■ **YOUR OBJECTIVE**
Pictures are not part of the copy. Write out exactly the lines from the line with "Instruction: Select the" through the end of the entries below.

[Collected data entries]

BEGIN

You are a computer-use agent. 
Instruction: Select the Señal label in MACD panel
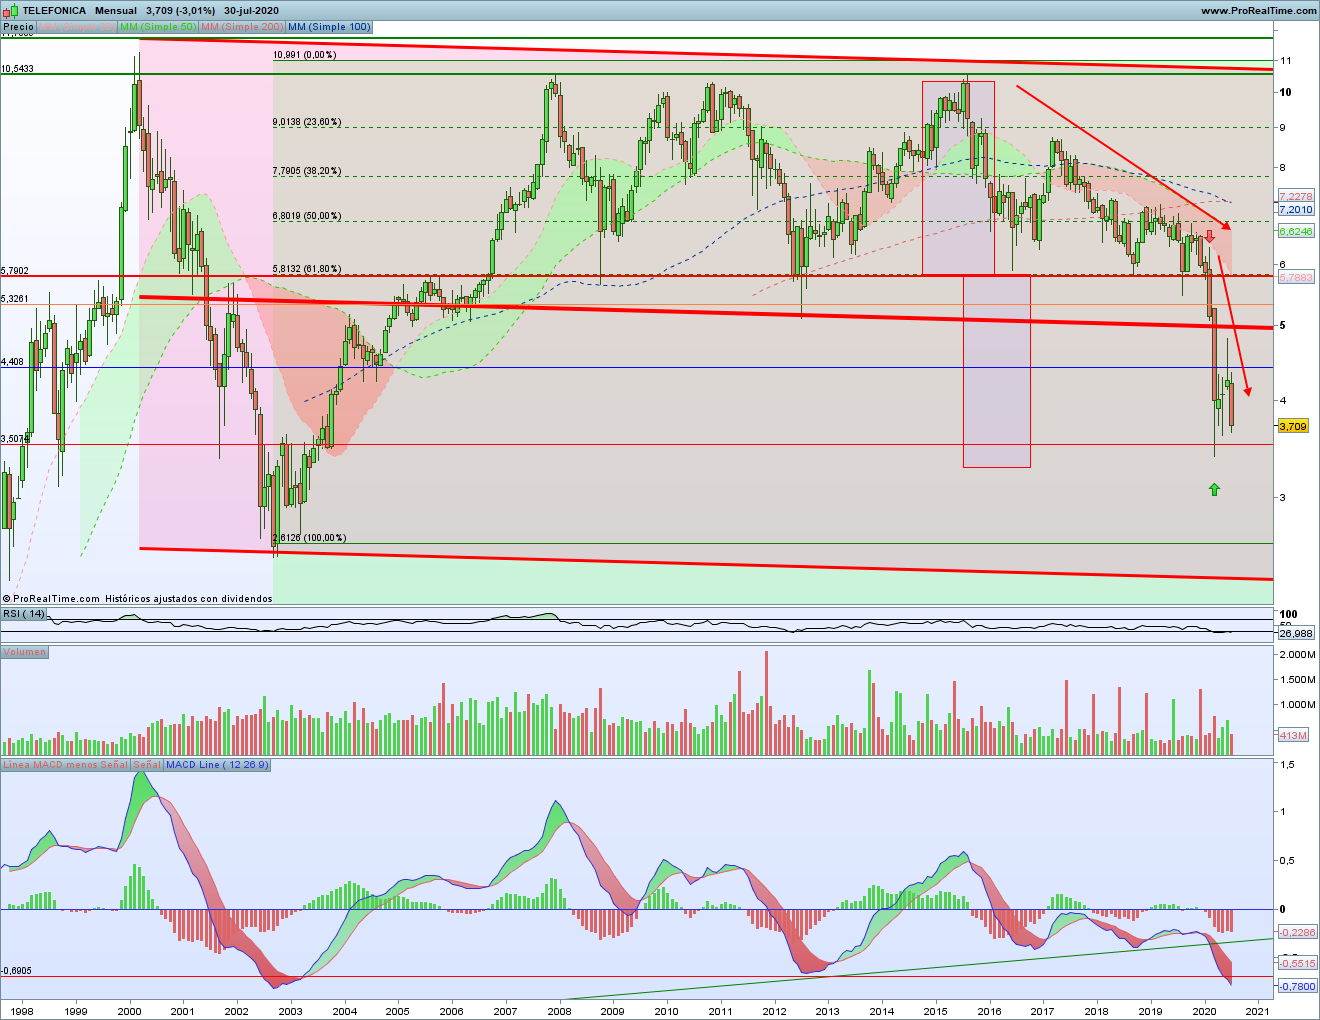[x=146, y=765]
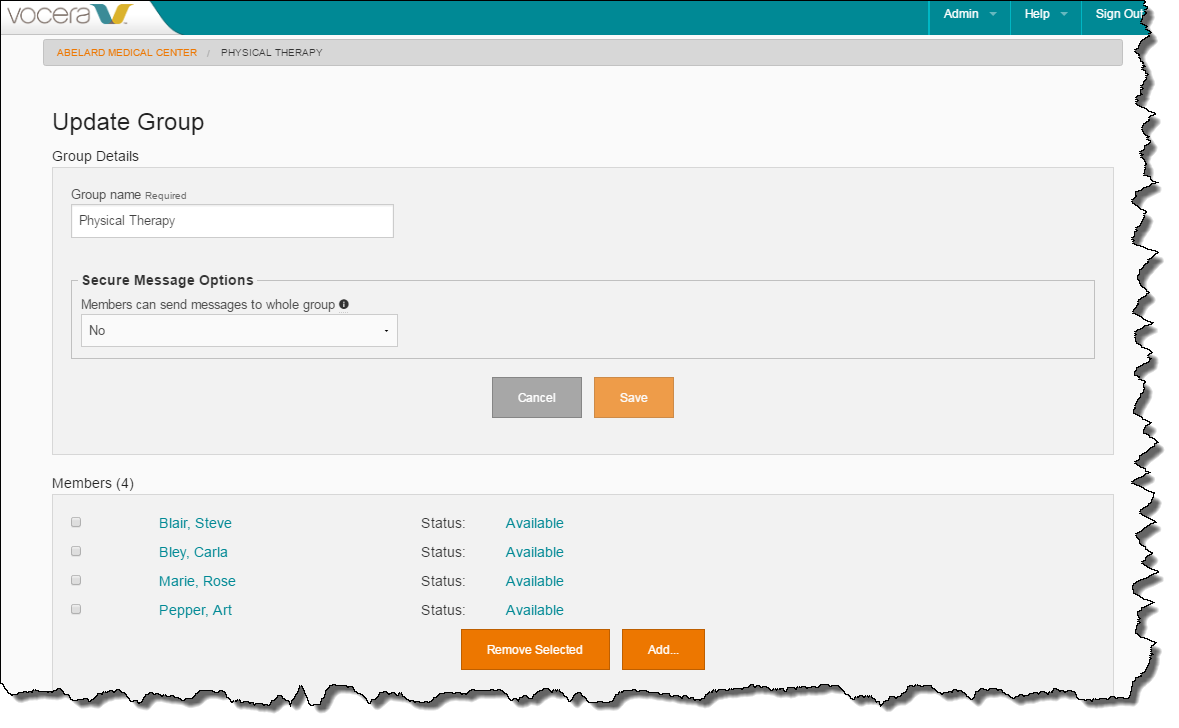This screenshot has height=728, width=1179.
Task: Open Blair, Steve member profile link
Action: (x=195, y=523)
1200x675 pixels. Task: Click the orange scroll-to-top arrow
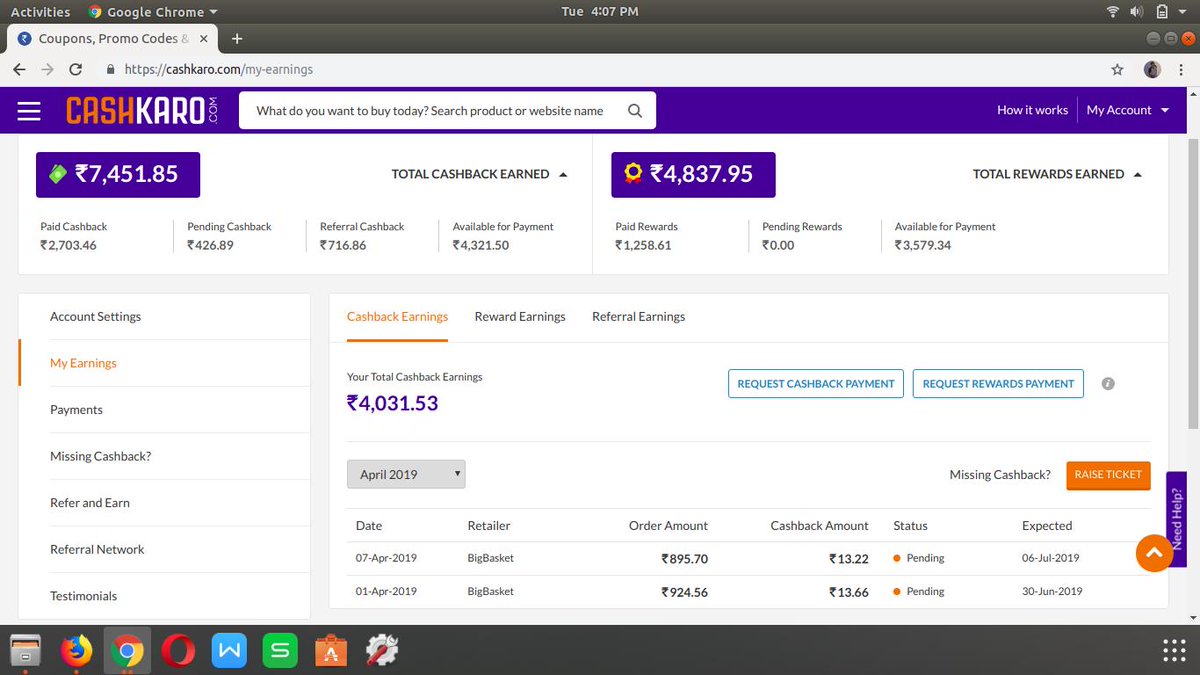pos(1154,552)
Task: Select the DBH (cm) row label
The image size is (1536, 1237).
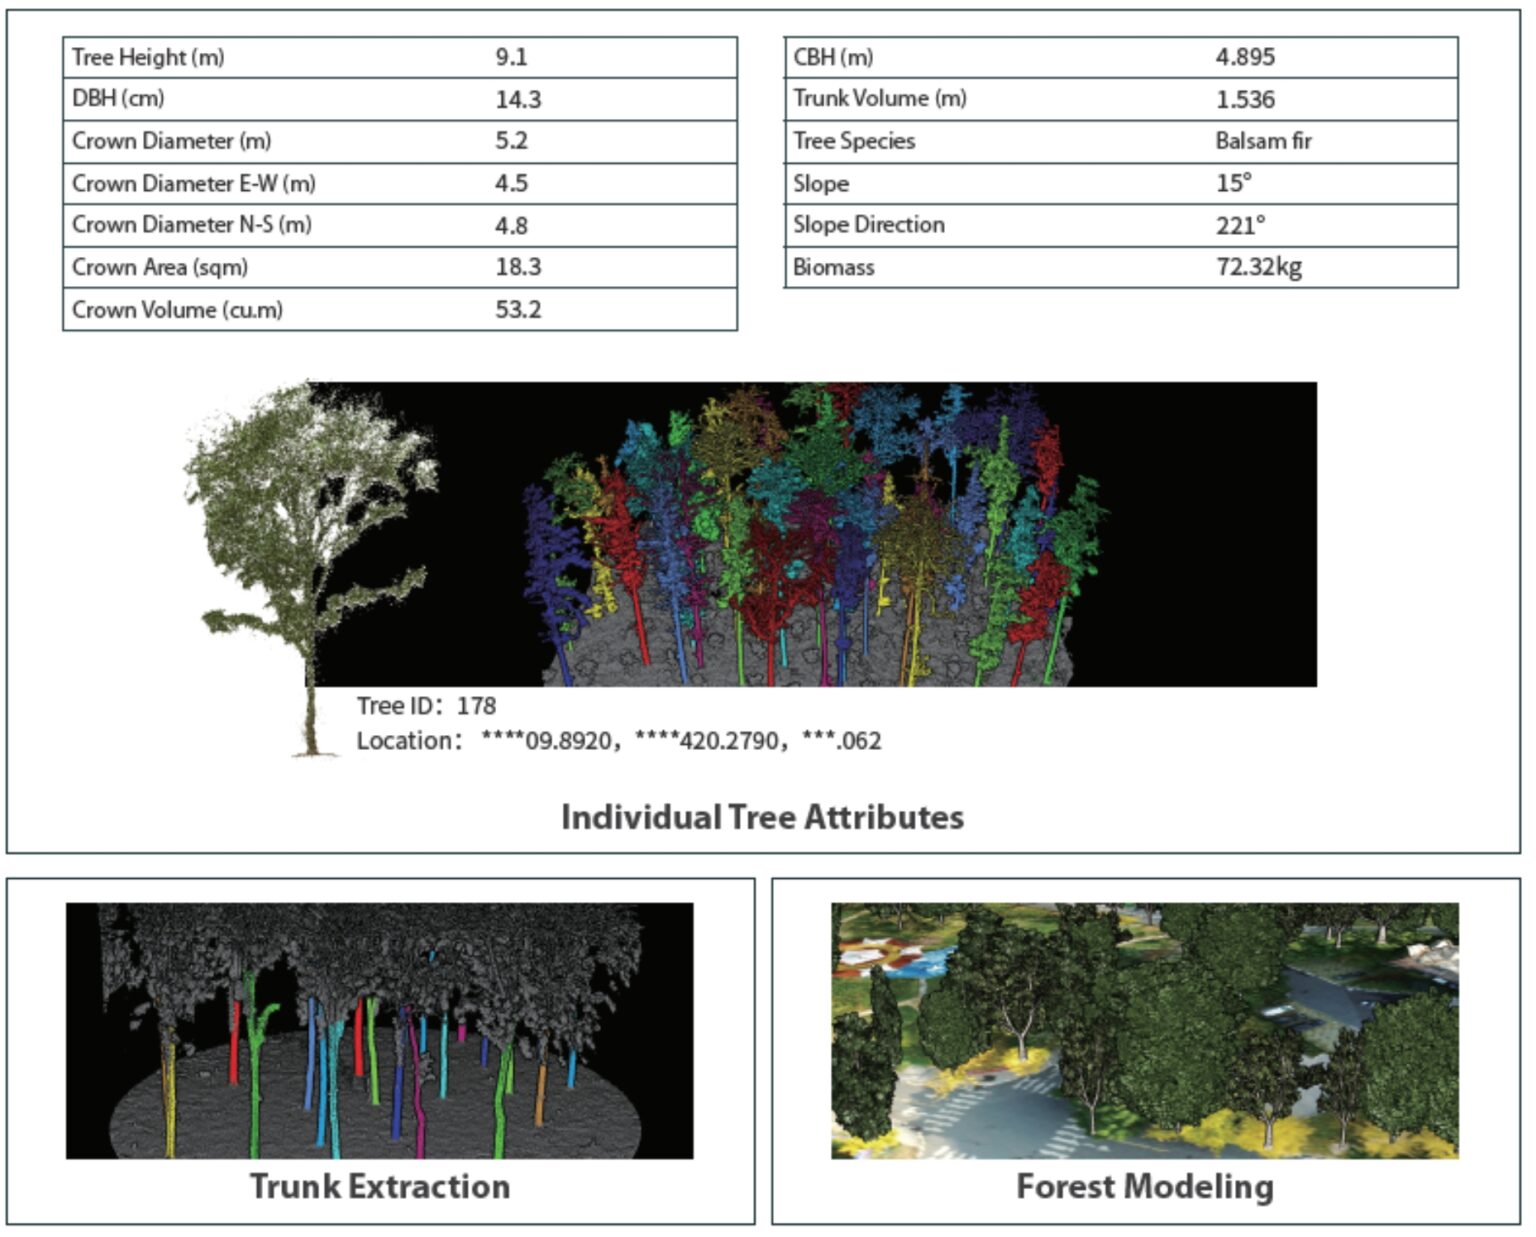Action: (118, 99)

END

■ **EXPECTED OUTPUT**
Instruction: Select the Señal label in MACD panel
[x=146, y=765]
This screenshot has height=728, width=1179.
Task: Open Blair, Steve member profile link
Action: (x=195, y=523)
1200x675 pixels. Task: Click the orange scroll-to-top arrow
pos(1154,552)
Task: Select the DBH (cm) row label
The image size is (1536, 1237).
Action: (118, 99)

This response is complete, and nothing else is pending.